So last night, I saw the 17-minutes-lighter version of The New World. It will not do well with contemporary audiences who are used to Doom or The Fantastic Four. But I have two exclaimations that sum up my opinion of the film. Wowee! Yum yum! Alongside Tropical Malady, The New World is certainly the most beautiful film of the year. Ever single moment of the film is considered, composed and constructed. Every rippling brook shines with promise and wisdom. Every tree, majestic and hopeful. There are shots that absolutely take your breath away in the way only Film can do. The world is not merely new to the subjects of the film. Malick forces the viewer to experience this (of course, idealistic - this is Malick, afterall) as new and beautifully as the settlers might - those who have never laid eyes on this land. We, too have never seen the world that Malick depicts partly, yes, because Malick's world is oversaturated in innocence and idealistic wonder, but also because it is a world uninterrupted by modernity. When the settlers finished fort is finally shown, the oncoming havoc of this inhabitation becomes grossly evident. Theirs is a city built on utilitarianism, rather than the Natural's city of ideality.

Supplied material ::
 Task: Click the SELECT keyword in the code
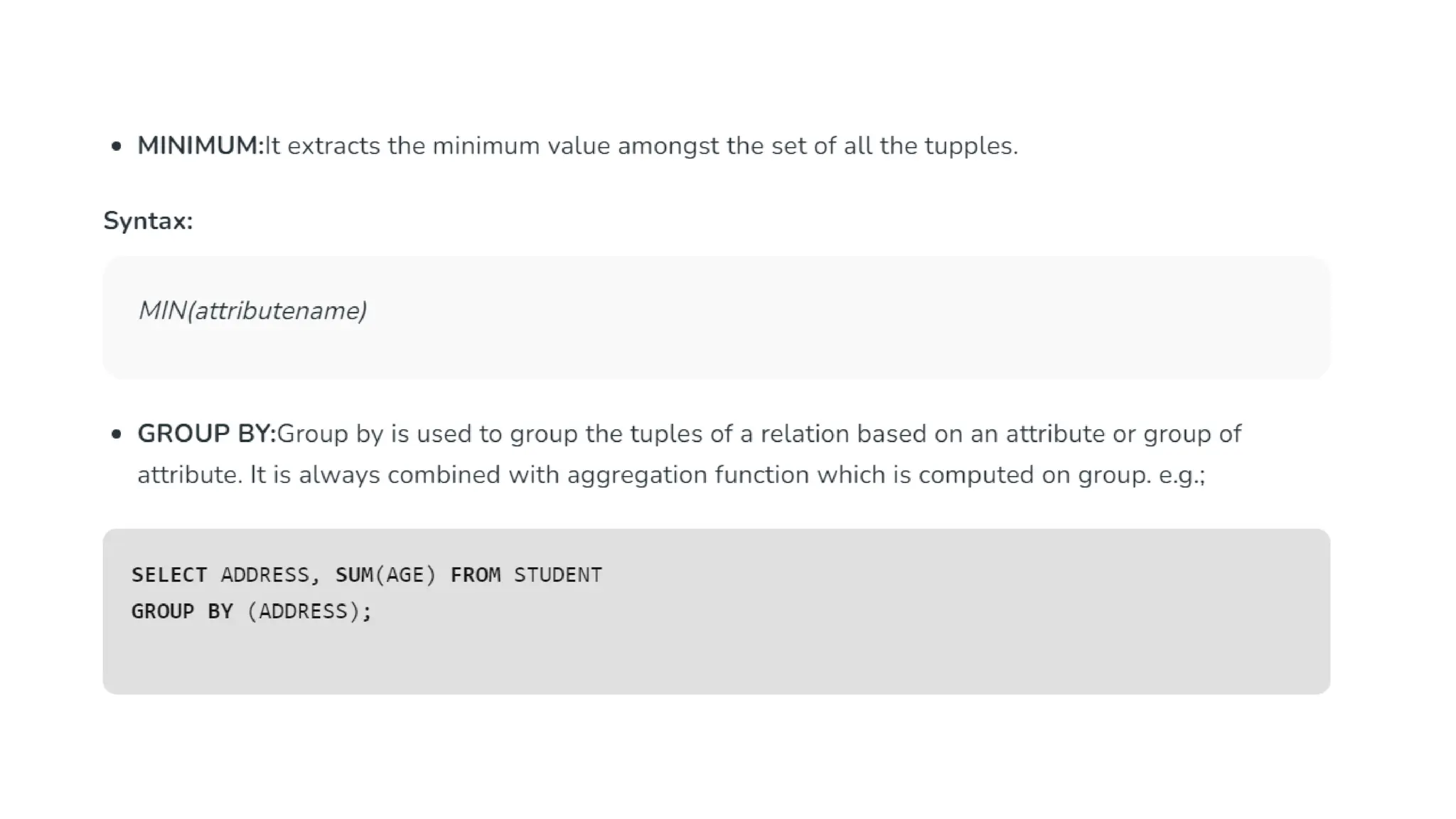coord(169,574)
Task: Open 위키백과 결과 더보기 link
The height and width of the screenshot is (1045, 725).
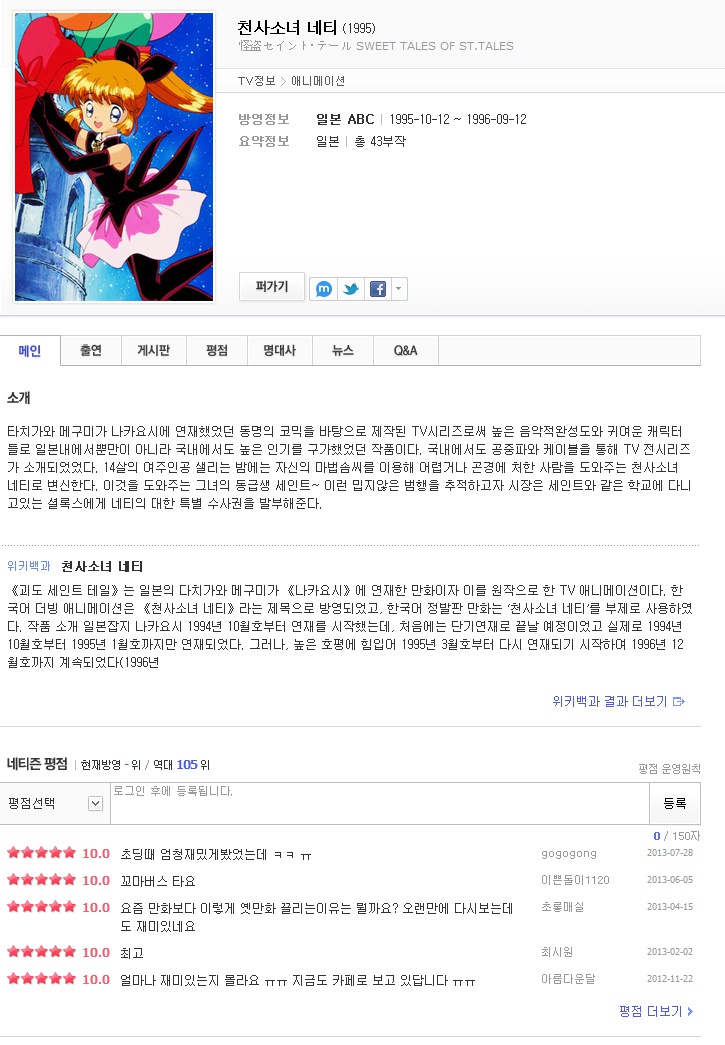Action: [x=618, y=701]
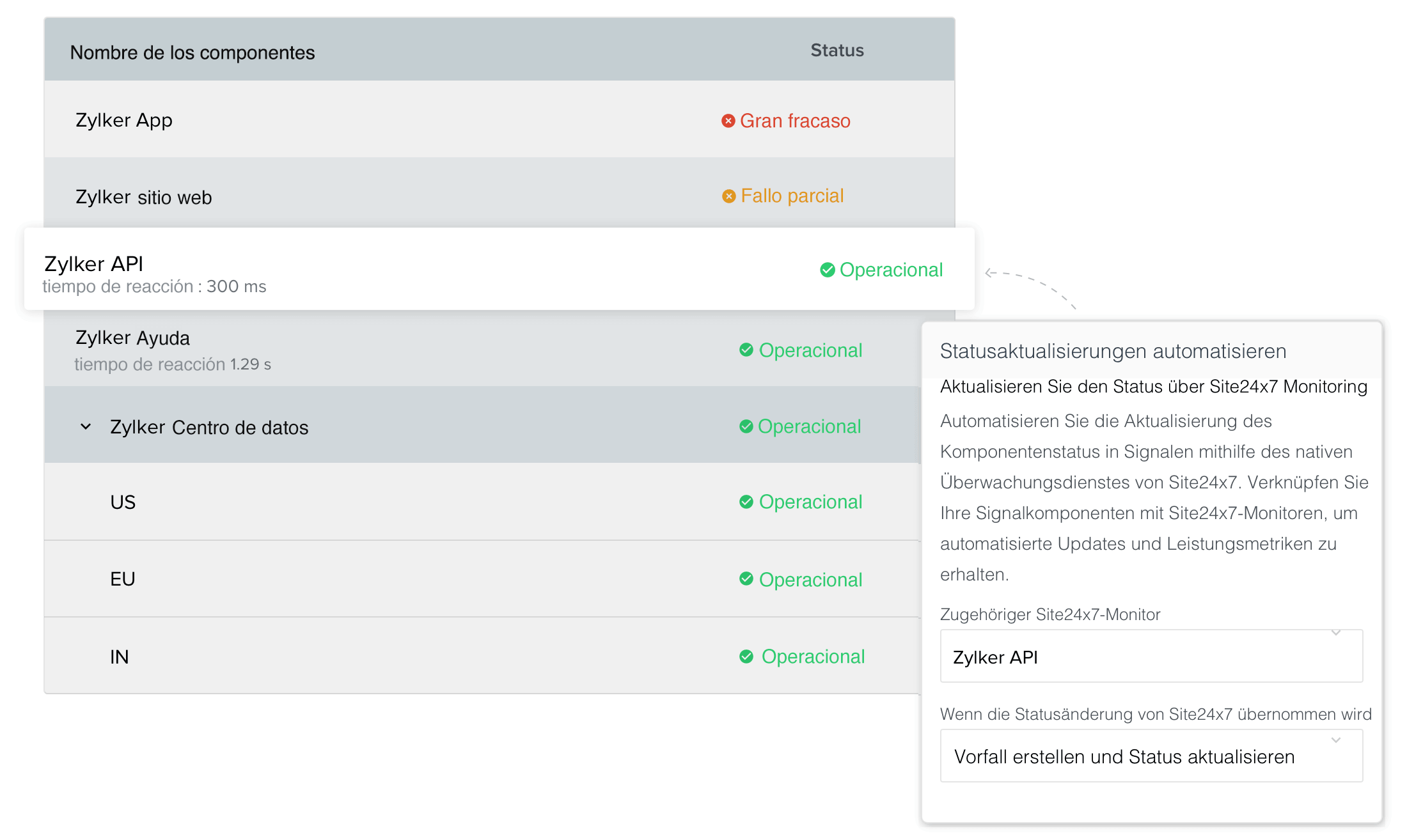Click the green status icon for Zylker Ayuda
This screenshot has height=840, width=1407.
746,350
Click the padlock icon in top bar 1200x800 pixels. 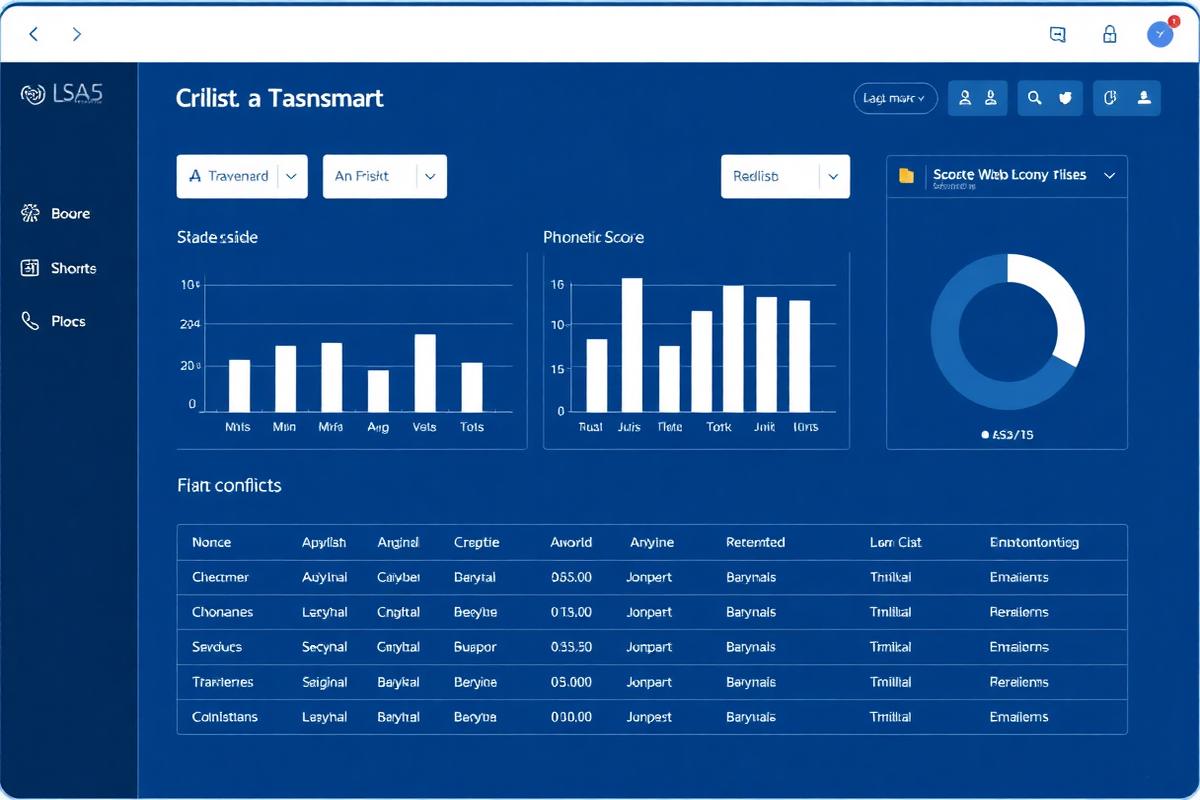coord(1109,34)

Given instruction A :: List every film title named in the film review.
Given instruction B :: In the film review, how much shorter was the version of The New World the reviewer watched?
Given instruction C :: Write a continuation of the film review of The New World, picking up after its final sentence.
The lines above come from a separate source.

Task result A :: The New World, Doom, The Fantastic Four, Tropical Malady

Task result B :: 17 minutes.

Task result C ::
Malick's direction of the film is a subtle mixture of complexity and intuition. His depiction of the colonialization of America is not, as I had feared, a histrionic. Instead, he does focus on the relationship of people in a world of newness, but what is astoundingly fresh about The New World is that its focus rests not merely on the settlers, but on every individual who comes across this idea of "newness." What we have is a character film, bottom line. The development of the original colony of the Americas is only specifically depicted when it benefits the further understanding of the characters involved. And, thankfully, the character with whom we become most invested in the tacit figure of Pocahontas, whose name is never actually stated in the film. We understand her through her depiction in both her original world and contrasted in "the new world." (Of course, which "new world" the title intends is never specified, but instead shifts meanings dozens of times throughout the film.) She expresses herself gesticulating and in voice over. First time actor, Q'Orianka Kilcher is so fantastically expressive that her voice-over, which consists mainly of poetic declarations of love and innocent musings on nature, might seem unnecessary, yet taking into the consideration Sissy Spacek's hauntingly subtle voice-over the runs through Badlands, Kilcher's voice-over exists primarily as a tapestry for the visual abundance of the film. It is like a shaman spell, and as she is indoctrinated into her "new world," her narration becomes more specific, less rooted in nature. Malick relies little on subtitles (thank god!) when the Naturals speak to one another, and our alienation works quite well to feeling of Newness that commands the film.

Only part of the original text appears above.